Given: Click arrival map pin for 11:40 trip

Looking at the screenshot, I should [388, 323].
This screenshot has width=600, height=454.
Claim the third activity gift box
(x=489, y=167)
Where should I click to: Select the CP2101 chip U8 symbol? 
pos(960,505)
* * *
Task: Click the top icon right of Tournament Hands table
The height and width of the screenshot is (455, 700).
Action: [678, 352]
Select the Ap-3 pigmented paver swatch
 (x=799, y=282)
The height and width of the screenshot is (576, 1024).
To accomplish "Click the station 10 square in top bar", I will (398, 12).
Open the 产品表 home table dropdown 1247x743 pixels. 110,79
==
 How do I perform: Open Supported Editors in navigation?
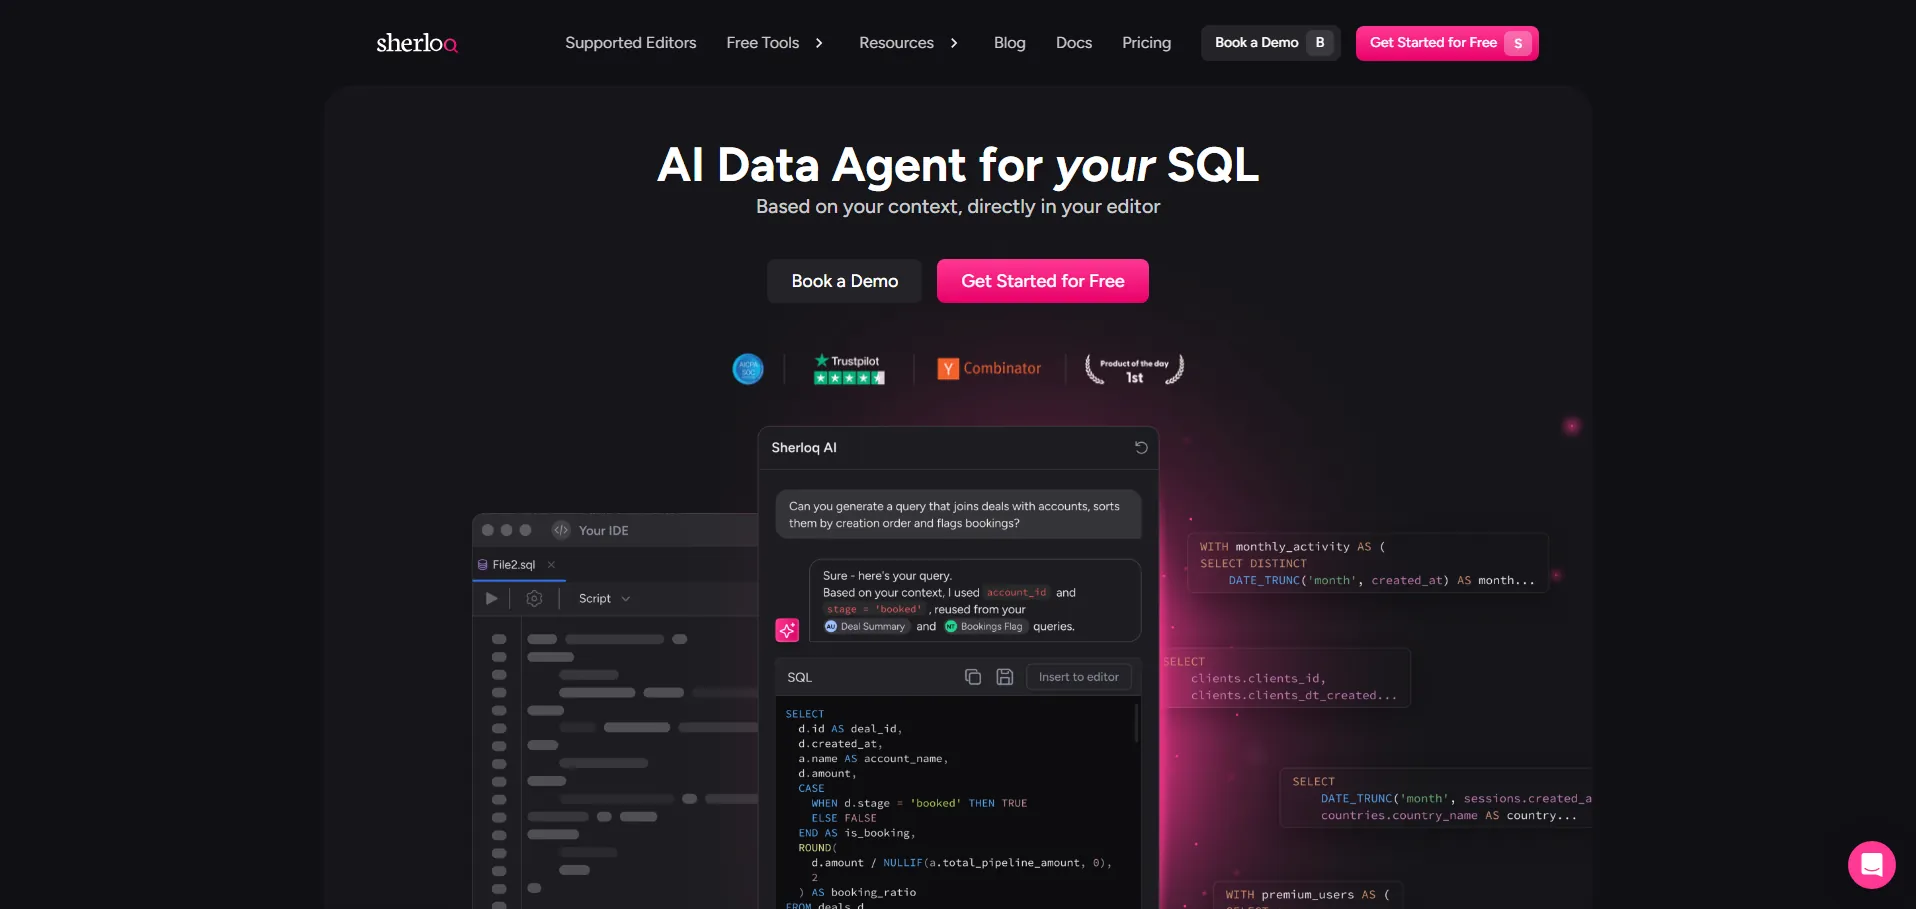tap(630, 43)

Problem requirements: Retype only this portion of the data above: the line containing "The height and width of the screenshot is (455, 700).", the line containing "Open the 产品表", and all lines between them, exactly.

Task answer:
The height and width of the screenshot is (455, 700).
Action: [678, 352]
Select the Ap-3 pigmented paver swatch
 (x=799, y=282)
The height and width of the screenshot is (576, 1024).
To accomplish "Click the station 10 square in top bar", I will (398, 12).
Open the 产品表 home table dropdown 1247x743 pixels. 110,79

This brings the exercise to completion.